Only rarely do the interests of art and of science come into direct conflict — although, as it happens, this week provides three examples. The balance of art and science within the Musée de l'Homme in Paris is now being resolved after heated debate (see page 217). Britain's Labour government's National Endowment for Science, Technology and the Arts, although potentially beneficial for both, nevertheless promises to set them in competition for funds (see page 222). And the artist Eduardo Paolozzi has been at the centre of comments that his newly unveiled sculpture of Newton, in imitating William Blake's allegedly snide portrait, could be seen as casting science in a bad light (see page 221).

Such controversies are untypical. Far more frequent, I believe, are attempts to see both enterprises as positive influences on each other, and to that end, much has been written comparing art and science and attempting to blur the boundaries between the two — with sceptics riposting that such discussions are ultimately of little value. It is indeed surely true that, for some artists and some scientists, the moment of creation can be of similar character — an inner revisualization of what they have perceived, leading on the one hand to a personal and subjective rendition, and on the other to a logical train of thought and new understanding that is quickly incorporated into an impersonal scientific edifice. It is not clear, however, where all of that leads us.

Furthermore, science has influenced art — as anybody who has taken an interest in artists' understanding and use of colour and perspective throughout history knows — whereas examples of art influencing science are thin on the ground. And both have been more profoundly influenced by technology. The temptation to link the two is particularly strong when considering the turn of the century, when relativity and quantum mechanics transformed scientists' perceptions. At the same time, artists and composers were undertaking a similarly profound re-evaluation of their ‘languages’, resulting, for example, in expressionism, cubism and atonality. That coincidence of revolutions is tantalizing, but evidence that there was in fact significant cross-fertilization remains elusive.

When Antonia Payne of the Ruskin School of Drawing and Fine Art invited Nature to be involved in a project linking us with artists — sponsored by the Arts Council of England — I was somewhat sceptical. Much of the discussion about art and science is of marginal importance and largely irrelevant to practitioners of both, while most people turn to each for very different things. So I asked to look at the works of candidate artists before deciding whether to pursue it. On seeing the catalogues, however, I realized that this project need not result in frothy and inconclusive discussions or a spurious attempt to marry science and art. Rather, the opportunity to allow the use of Nature as a wholly original context for art was intriguing though risky. I was being asked to hand over part of this publication to an artist — in other words, that page of Nature (and by association the rest of the issue) would itself become an original artwork. Other than the right to a blanket rejection if I found the outcome wholly offensive, I would lose any right to editorial intervention.

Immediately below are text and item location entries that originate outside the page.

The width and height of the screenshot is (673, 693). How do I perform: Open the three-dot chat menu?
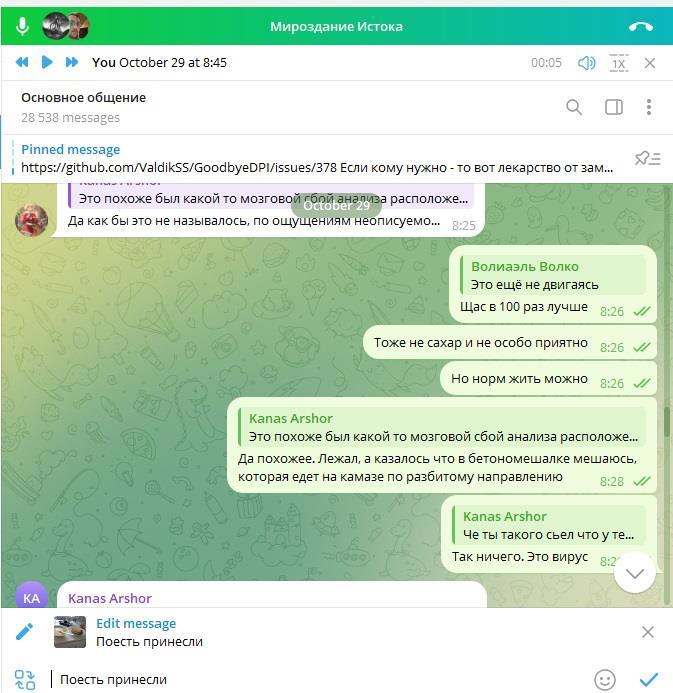click(649, 107)
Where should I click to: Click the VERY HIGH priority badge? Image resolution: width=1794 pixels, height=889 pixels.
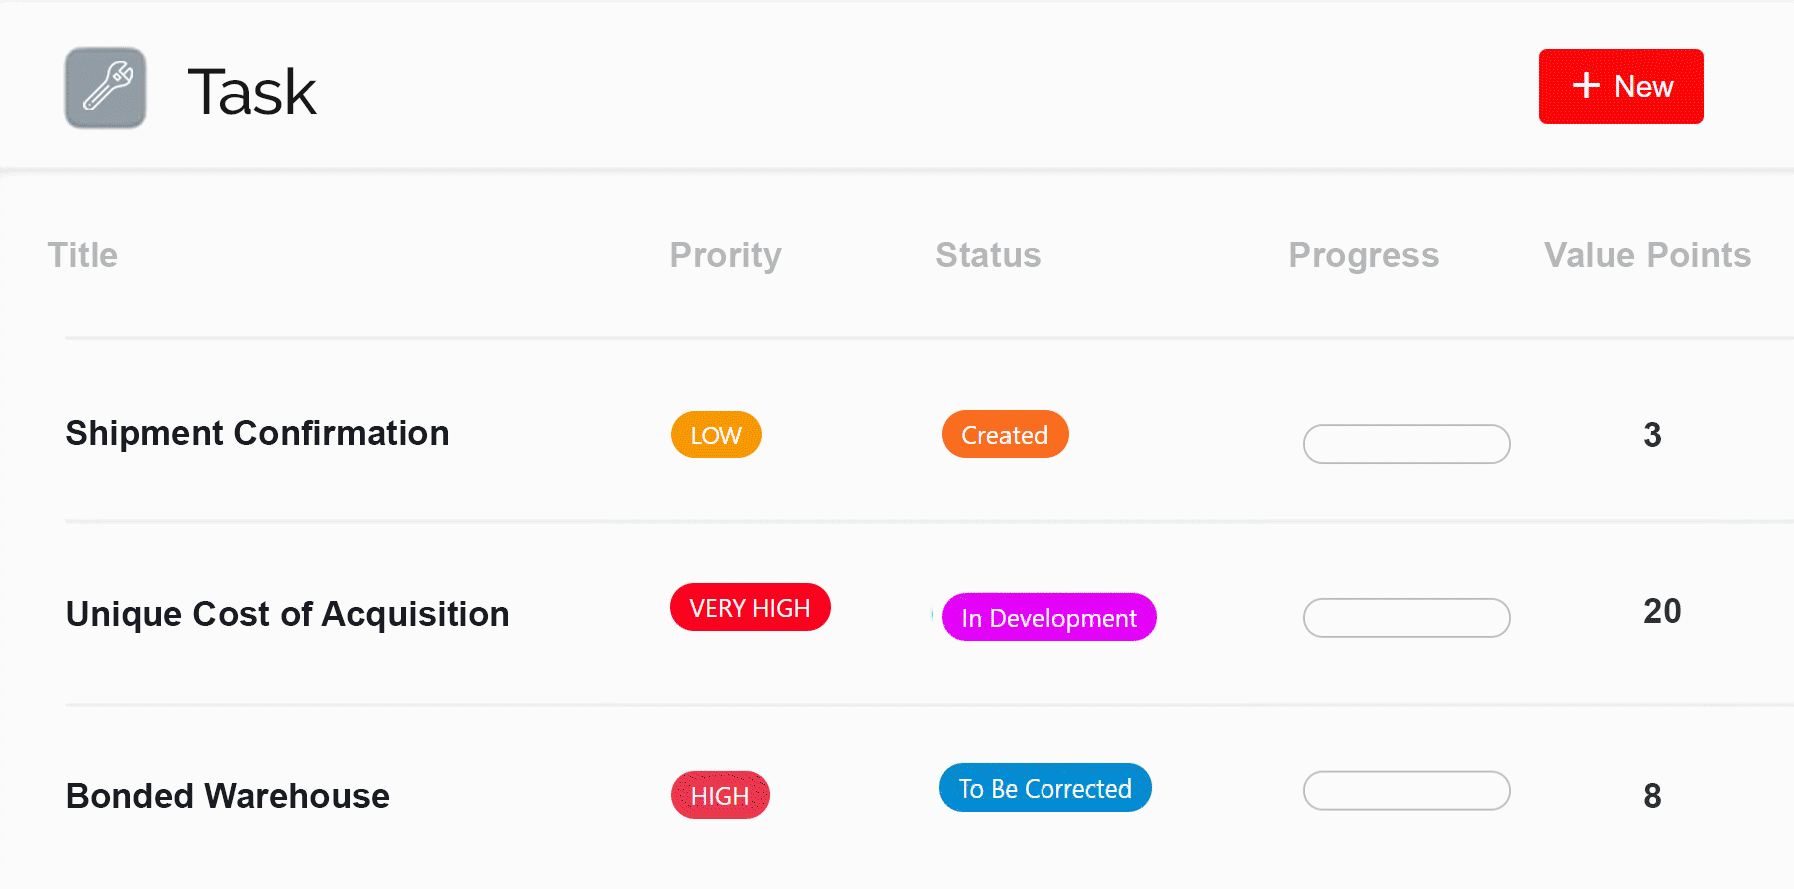[x=750, y=608]
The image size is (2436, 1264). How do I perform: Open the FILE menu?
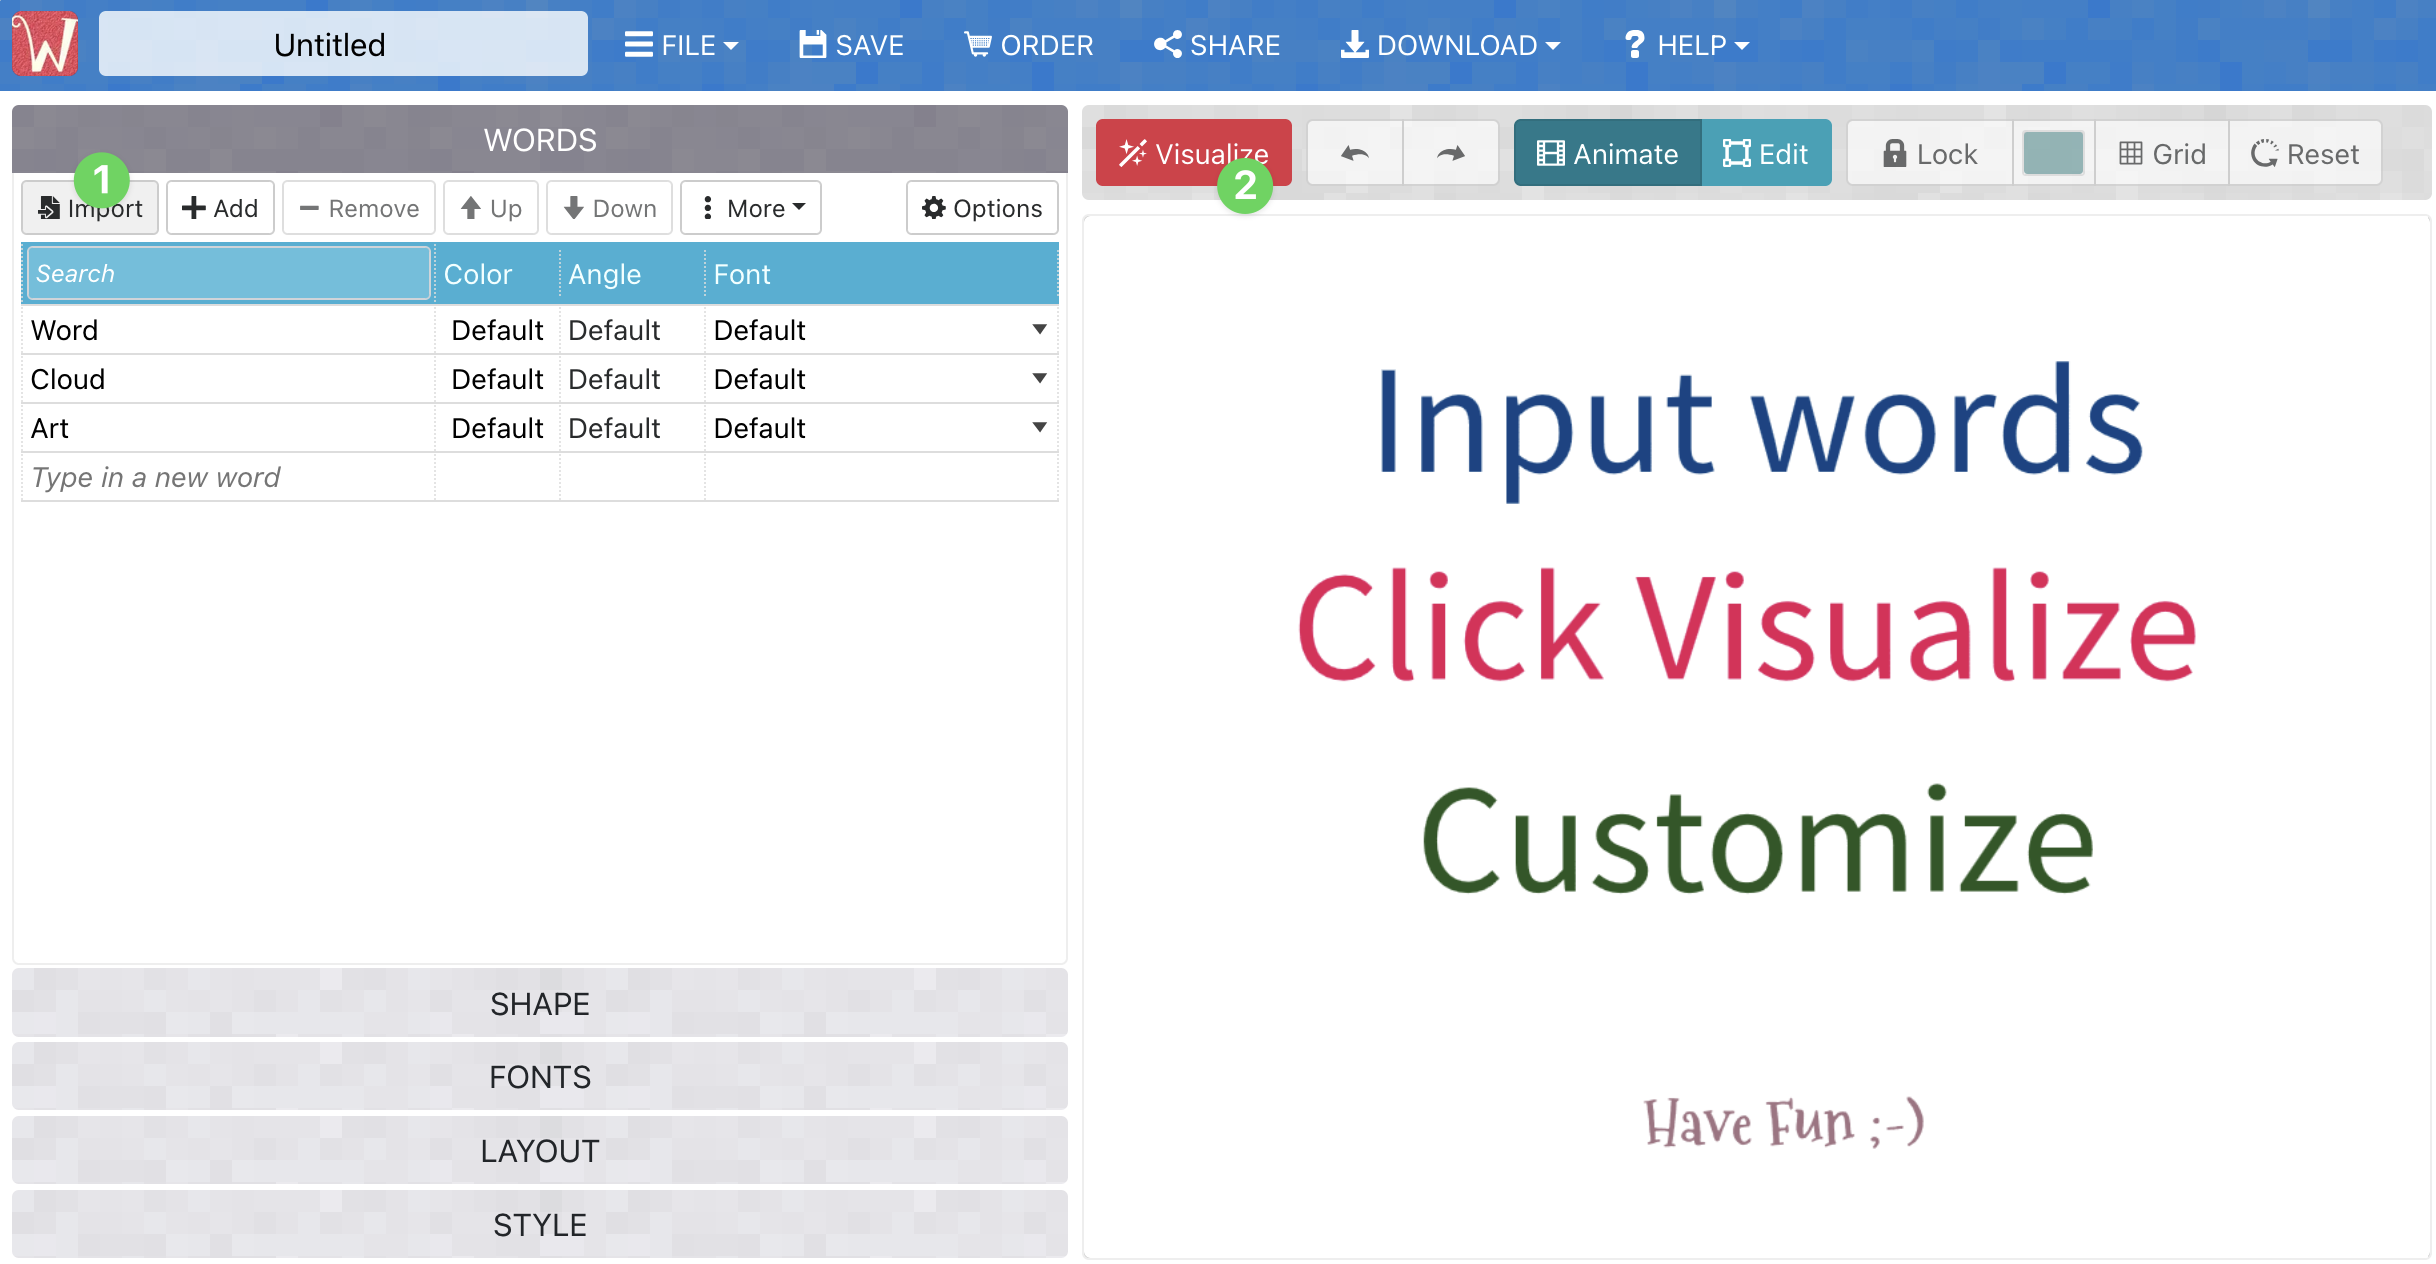[681, 45]
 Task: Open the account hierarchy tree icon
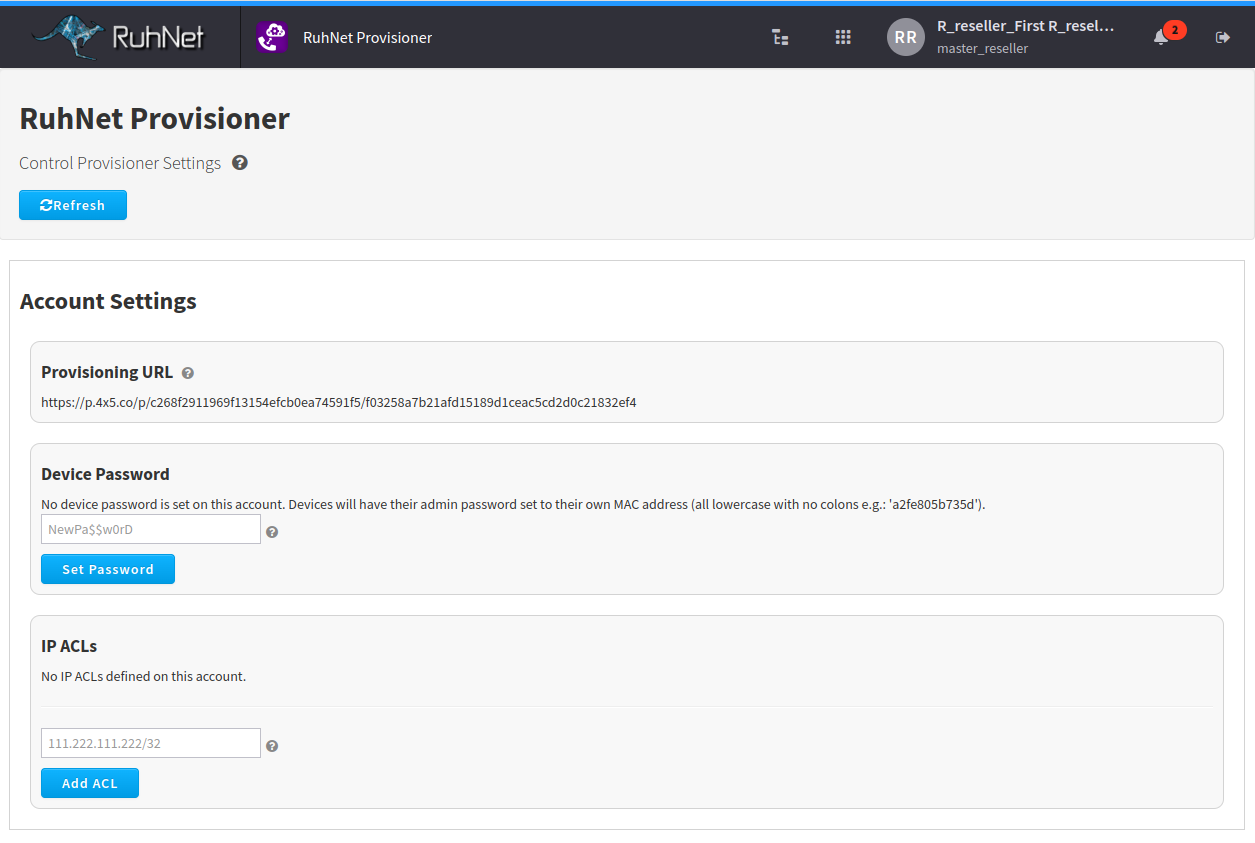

I agreed to do so. I am no expert in contemporary art, but I was convinced that at least one of the candidates (hitherto unknown to me) was a visually stimulating artist exploring in an original way the associations we make with images and objects — a judgement which, I was delighted to discover, was in line with international recognition and resulted in her being shortlisted for this year's (always controversial) Turner prize. So it is that Cornelia Parker's images, the first set in a weekly series of five, intentionally anonymous and unobtrusive in their presentation, can be found somewhere in this week's News and Views section.

Beneath the surface

Parker is content, for now at least, to let others make what they will of her response to this journal, rather than proclaim her intentions or offer explanations. Indeed, the impact of good art can never be fully explained. On the other hand, objectivity in art (and subjectivity in science) are legitimate and stimulating targets of exploration. Analysts' persistent failure to agree on a harmonic explanation of the famous chord at the start of Wagner's Tristan and Isolde may reflect its extraordinarily tantalizing emotive character — one that pervades the entire opera. But we should resist the idea that analysing works of art, and penetrating their objective structure, undermines their capacity to stir the emotions, just as the physicist Richard Feynman refuted the idea that discovering physical laws underlying nature diminishes our sense of wonder at it.

And knowledge of science can help in the appreciation of art, especially where artists themselves have used a scientifically based awareness of the structures and mechanisms of the natural world in generating their more or less subjective creations. It is in that spirit that perceptions shared by scientists and artists will be explored in a weekly series of articles and illustrations discussing art from the Renaissance to the contemporary. That series, by Martin Kemp, professor of art history at the University of Oxford (although originally trained as a scientist), will follow immediately after Parker's.

This, Nature's Opinion page, is usually anonymous because its staff believe in the concept of this publication having its own point of view, with final responsibility resting with the Editor. But editorial control has been exerted here to relinquish a small part of the publication to artistic expression. That warrants a more personal acknowledgement of responsibility. It also calls for an acknowledgement that these series are occidental in focus, whereas Nature's readership is also drawn from other regions in which discussions of art and science might take a very different direction. So I conclude with an invitation to readers of any origin to send in comments that might usefully broaden joint considerations of art and science, and appreciation of one stimulated by the other.